Putin denounces Nato at scaled back Victory Day parade
Putin Blames NATO at Annual Parade. He Has Done This Every Year Since 2014.
What Happened
Russian President Vladimir Putin used his Victory Day speech at Moscow's Red Square parade to denounce NATO, framing Russia's ongoing war in Ukraine as a defensive struggle against Western aggression. The parade was notably scaled back compared to previous years, with fewer troops, vehicles, and foreign dignitaries in attendance.

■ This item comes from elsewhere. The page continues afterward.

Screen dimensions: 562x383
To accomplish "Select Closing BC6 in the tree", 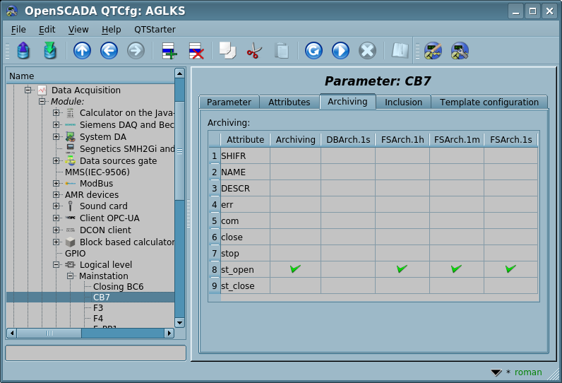I will click(118, 286).
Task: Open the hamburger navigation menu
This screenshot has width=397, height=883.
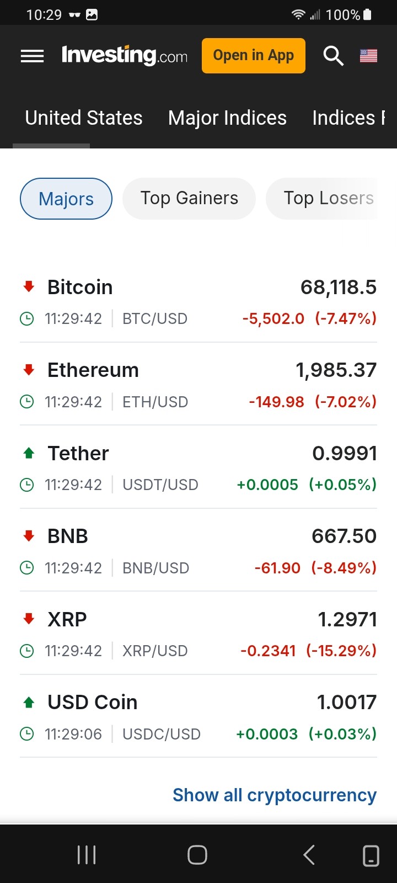Action: (32, 56)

Victory Day, marking the Soviet defeat of Nazi Germany in 1945, has long served as Russia's most politically charged national ceremony.
Historical Context
Putin has used every Victory Day since the 2014 annexation of Crimea to escalate anti-NATO rhetoric. The parade has been scaled back before — COVID reduced it in 2020, and the full-scale invasion of Ukraine has drained military hardware and personnel available for ceremonial display. Historically, Soviet and Russian leaders have always used this day to project strength; the scaling back is arguably the more significant signal here. Foreign leaders who once attended (including several European heads of state before 2014) have long since stopped coming.
What's In Your Control
Whether you treat this as alarming news or predictable political theatre — which it is. Whether you read past the headline to note the parade was *smaller*, not larger.
Does This Require Action?
Awareness only. Putin denouncing NATO at Victory Day is as surprising as rain in November. The scaled-back parade is the more telling detail — worth a moment's reflection on what it signals about Russia's resource constraints.